Europa und der Rest der Welt
Bis in die Mitte des 20. Jahrhunderts wurde das Christentum durch die Augen Europas definiert. Europa war das Christentum und das Christentum war Europa. Die aufgeklärte liberale Theologie Europas – und die evangelikale Theologie mit ihr – nahmen sich als neutrale Größe wahr, welche den christlichen Glauben für die ganze Welt definierte. Die Mission segelte im Windschatten der Unterwerfung der Völker und profitierte vom kolonialen Weltgefüge. Die Theologie in Europa vermochte sich eines Gefühls der Überlegenheit gegenüber anderen Kulturen nicht zu erwehren. Die evangelikale Theologie kämpfte zwar erfolgreich gegen die Auflösung traditioneller Glaubensinhalte, war von der Epoche der Aufklärung aber insofern angetan, als sie den Fortschrittsgedanken und die Überzeugung von der Überlegenheit der westlichen Kultur übernahm. Mission zeigte sich über weite Strecken auch als Kulturimperialismus.

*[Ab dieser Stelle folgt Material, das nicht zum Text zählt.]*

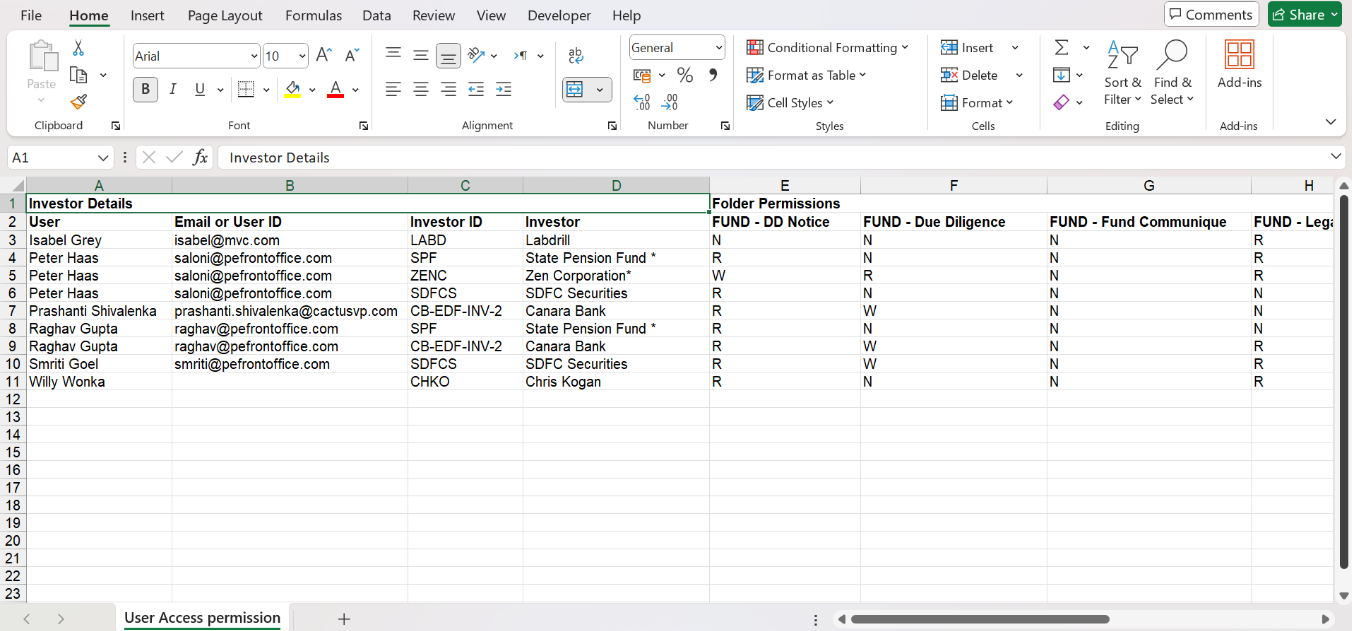This screenshot has width=1352, height=631.
Task: Expand the General number format dropdown
Action: 718,47
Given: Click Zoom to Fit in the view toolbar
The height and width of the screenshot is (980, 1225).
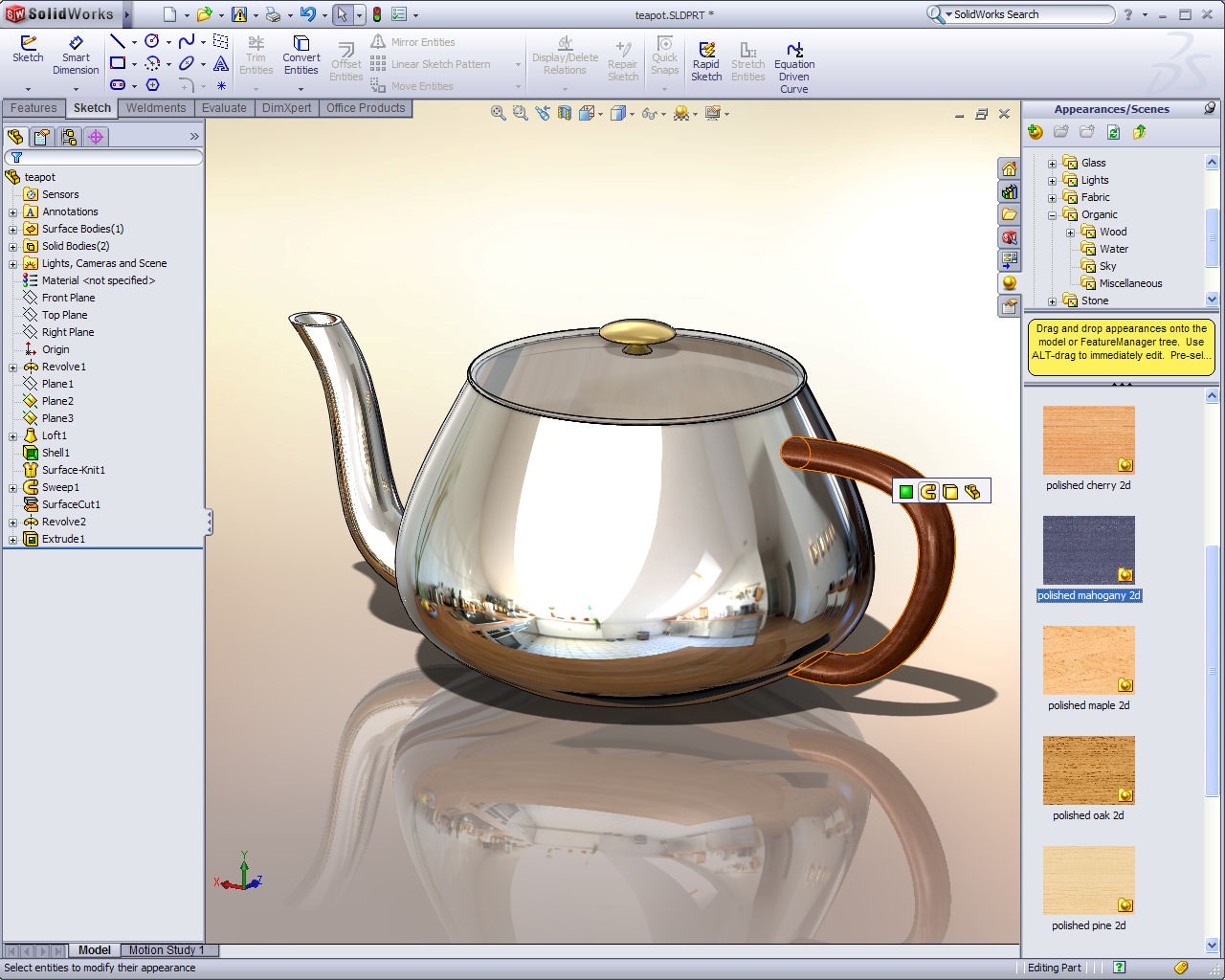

Dieses eurozentrisch-koloniale Paradigma hatte seine ungebrochene Gültigkeit bis zur Mitte des 20. Jahrhunderts. Mit der Entkolonialisierung bekam dieses feste Gefüge Risse. In den 1960er- und 70er-Jahren zeigte sich auf Kongressebene, dass die Stimmen aus dem Süden an Gewicht zunahmen. Historisch fassbar wird das durch den Kongress für Weltevangelisation in Lausanne, 1974. Waren die bis zu jenem Zeitpunkt stattfindenden Kongresse der Evangelikalen fast vollständig durch Vertreter aus Europa und den Vereinigten Staaten von Amerika dominiert gewesen, nahmen in Lausanne die Vertreter aus der Zwei-Drittel-Welt erstmals als gleichberechtigte Partner teil. Die weltweite evangelikale Bewegung war in Lausanne repräsentativ vertreten. Von den 2500 Teilnehmern aus 150 Nationen stammte je die Hälfte aus dem Westen und aus der Zwei-Drittel-Welt (Hardmeier 2008, 25–26). Den Stimmen aus dem Süden wurde Gehör geschenkt und das führte dazu, dass die soziale Verantwortung und die politische Betätigung gleichermaßen wie die Evangelisation zur Pflicht der Christen gerechnet wurden. In der am Kongress verabschiedeten Lausanner Verpflichtung heißt es in Artikel 5:
Wir bekräftigen, dass Gott zugleich Schöpfer und Richter aller Menschen ist. Wir müssen deshalb seine Sorge um Gerechtigkeit und Versöhnung in der ganzen menschlichen Gesellschaft teilen. Sie zielt auf die Befreiung der Menschen von jeder Art von Unterdrückung … Wir tun Buße für dieses unser Versäumnis und dafür, dass wir manchmal Evangelisation und soziale Verantwortung als sich gegenseitig ausschließend angesehen haben. Versöhnung zwischen Menschen ist nicht gleichzeitig Versöhnung mit Gott, soziale Aktion ist nicht Evangelisation, politische Befreiung ist nicht Heil. Dennoch bekräftigen wir, dass Evangelisation und soziale wie politische Betätigung gleichermaßen zu unserer Pflicht als Christen gehören.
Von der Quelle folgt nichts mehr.